La macchina delle primarie per i parlamentari è partita in tutta Italia.
Lo spettacolo è affascinante, tipo National Geographic: accoppiamenti, scambio di correnti, finte e controfinte.
Anche questo è un aspetto della democrazia: come diceva Marilyn Monroe, il bello delle elezioni è che non si sa mai come vanno a finire. Figuriamoci le primarie. Figuriamoci quelle inedite. Figuriamoci le primarie inedite che si collocano nel bel mezzo alle Feste natalizie.
In ogni caso, la sfida è lanciata, le candidature rappresentano tutte le sensibilità del «grande Pd» che abbiamo a cuore, e tutto sommato questi giorni confusi dicono che c’è ancora un partito e che ci sono relazioni da tessere, non solo tessere da misurare.

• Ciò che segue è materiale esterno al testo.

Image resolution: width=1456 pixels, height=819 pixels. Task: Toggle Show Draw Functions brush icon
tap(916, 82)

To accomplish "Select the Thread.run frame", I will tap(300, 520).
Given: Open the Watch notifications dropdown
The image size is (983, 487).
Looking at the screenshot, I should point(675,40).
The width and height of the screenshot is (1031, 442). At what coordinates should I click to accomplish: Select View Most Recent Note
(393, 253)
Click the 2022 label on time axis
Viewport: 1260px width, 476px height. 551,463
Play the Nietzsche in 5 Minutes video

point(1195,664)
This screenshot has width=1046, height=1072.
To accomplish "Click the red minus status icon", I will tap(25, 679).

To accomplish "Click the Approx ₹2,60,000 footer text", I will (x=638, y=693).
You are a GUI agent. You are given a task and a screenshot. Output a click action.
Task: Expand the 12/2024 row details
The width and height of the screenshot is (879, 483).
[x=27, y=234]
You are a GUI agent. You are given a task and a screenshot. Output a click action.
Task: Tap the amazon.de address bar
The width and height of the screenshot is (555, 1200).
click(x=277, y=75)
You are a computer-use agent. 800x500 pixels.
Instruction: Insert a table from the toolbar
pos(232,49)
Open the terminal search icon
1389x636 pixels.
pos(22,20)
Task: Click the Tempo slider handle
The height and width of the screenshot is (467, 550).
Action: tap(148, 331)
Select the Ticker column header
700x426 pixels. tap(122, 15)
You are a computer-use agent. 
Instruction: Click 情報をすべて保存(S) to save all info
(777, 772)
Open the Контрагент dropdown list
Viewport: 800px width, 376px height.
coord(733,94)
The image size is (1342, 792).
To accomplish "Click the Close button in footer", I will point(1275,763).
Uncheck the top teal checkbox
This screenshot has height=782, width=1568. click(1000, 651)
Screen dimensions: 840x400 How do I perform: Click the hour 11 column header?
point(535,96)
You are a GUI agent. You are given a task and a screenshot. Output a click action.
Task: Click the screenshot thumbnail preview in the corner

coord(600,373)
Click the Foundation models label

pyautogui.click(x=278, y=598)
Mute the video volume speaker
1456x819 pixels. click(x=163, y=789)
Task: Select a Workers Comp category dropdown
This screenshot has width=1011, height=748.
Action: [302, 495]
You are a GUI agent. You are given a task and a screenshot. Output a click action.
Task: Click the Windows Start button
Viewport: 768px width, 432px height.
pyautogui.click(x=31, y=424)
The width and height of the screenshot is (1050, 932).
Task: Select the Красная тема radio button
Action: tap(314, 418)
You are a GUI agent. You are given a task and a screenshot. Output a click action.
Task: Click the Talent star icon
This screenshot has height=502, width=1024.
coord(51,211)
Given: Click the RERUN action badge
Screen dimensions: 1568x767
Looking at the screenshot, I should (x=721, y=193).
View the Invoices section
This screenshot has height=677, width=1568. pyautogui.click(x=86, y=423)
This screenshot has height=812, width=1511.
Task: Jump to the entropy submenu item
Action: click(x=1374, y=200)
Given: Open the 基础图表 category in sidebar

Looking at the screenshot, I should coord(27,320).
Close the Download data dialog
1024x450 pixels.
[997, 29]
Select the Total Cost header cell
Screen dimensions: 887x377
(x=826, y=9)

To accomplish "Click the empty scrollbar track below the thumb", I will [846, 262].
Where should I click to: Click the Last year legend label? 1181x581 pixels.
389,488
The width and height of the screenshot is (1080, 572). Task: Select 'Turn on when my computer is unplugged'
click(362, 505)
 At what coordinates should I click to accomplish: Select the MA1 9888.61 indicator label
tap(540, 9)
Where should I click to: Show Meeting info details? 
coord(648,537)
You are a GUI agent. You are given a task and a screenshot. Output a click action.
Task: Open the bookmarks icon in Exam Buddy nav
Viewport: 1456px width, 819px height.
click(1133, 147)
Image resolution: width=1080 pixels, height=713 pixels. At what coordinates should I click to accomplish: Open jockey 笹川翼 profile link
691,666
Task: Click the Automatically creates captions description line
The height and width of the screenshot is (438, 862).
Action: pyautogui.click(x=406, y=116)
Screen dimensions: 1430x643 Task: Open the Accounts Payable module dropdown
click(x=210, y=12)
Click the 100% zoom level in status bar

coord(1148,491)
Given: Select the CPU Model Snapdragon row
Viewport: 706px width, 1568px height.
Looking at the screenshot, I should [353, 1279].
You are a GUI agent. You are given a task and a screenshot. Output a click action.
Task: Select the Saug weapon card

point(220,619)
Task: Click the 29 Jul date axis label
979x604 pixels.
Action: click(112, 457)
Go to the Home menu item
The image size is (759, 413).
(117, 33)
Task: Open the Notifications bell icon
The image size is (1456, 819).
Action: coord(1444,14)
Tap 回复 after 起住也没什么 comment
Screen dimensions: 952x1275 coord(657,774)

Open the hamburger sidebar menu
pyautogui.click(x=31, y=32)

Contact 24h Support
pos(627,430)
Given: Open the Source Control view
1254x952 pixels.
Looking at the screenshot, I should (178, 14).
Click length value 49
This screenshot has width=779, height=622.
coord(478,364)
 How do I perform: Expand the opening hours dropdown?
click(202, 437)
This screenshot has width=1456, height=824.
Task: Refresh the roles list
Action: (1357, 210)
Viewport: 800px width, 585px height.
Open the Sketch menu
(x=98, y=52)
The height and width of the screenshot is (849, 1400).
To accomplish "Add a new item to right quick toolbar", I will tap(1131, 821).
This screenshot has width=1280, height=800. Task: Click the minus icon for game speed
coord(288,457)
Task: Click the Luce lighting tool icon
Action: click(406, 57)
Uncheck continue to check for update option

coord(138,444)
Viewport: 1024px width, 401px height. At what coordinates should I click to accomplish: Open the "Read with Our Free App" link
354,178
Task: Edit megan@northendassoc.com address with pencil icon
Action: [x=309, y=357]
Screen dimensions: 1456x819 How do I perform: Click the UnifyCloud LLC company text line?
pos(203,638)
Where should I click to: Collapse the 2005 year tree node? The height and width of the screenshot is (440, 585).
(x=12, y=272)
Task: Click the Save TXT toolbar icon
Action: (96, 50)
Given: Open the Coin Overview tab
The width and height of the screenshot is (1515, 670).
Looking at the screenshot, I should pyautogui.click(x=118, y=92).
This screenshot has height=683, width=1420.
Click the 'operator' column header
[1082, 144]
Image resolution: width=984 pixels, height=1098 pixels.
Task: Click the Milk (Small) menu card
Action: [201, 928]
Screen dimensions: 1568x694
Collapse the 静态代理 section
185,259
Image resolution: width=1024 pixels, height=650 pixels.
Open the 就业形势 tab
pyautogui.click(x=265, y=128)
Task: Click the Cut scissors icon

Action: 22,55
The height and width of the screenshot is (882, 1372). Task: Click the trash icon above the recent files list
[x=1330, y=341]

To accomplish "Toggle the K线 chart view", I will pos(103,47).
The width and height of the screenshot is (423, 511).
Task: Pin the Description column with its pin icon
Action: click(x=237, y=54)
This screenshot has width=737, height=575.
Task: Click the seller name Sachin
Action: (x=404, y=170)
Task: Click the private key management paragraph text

C’è però un aspetto che andrebbe chiarito e che riguarda la parte pre-compilata, diciamo così, del listino: chi ci entrerà, con quali criteri, se saranno esponenti esterni o, come sembra di capire, anche esponenti interni. Anzi, intimi.
Perché sapete come la penso: la mia interpretazione del listino, che avrebbe potuto essere di minore entità e ‘lunghezza’, è che sia rigoroso e che ogni scelta sia di grande valore, proprio perché solo persone di grande valore devono entrare a farne parte. Lo stesso vale, o dovrebbe valere, per i capilista.
Dalla provincia in cui mi trovo, però, tutto è molto opaco: e non si capisce come si stia redigendo questa parte della lista, si parla di quote e di spazi assegnati sulla base di non si sa bene cosa, si legge che si stanno attribuendo candidature sulla base di equilibri interstellari, che nemmeno i Maya saprebbero interpretare.
Noi vorremmo sapere tutto. Crediamo di averne diritto. E crediamo che questa ‘operazione’ farebbe bene a tutti. Soprattutto al Pd. E al Parlamento dei prossimi cinque anni. Che non è una cosa secondaria: no, è proprio una cosa primaria.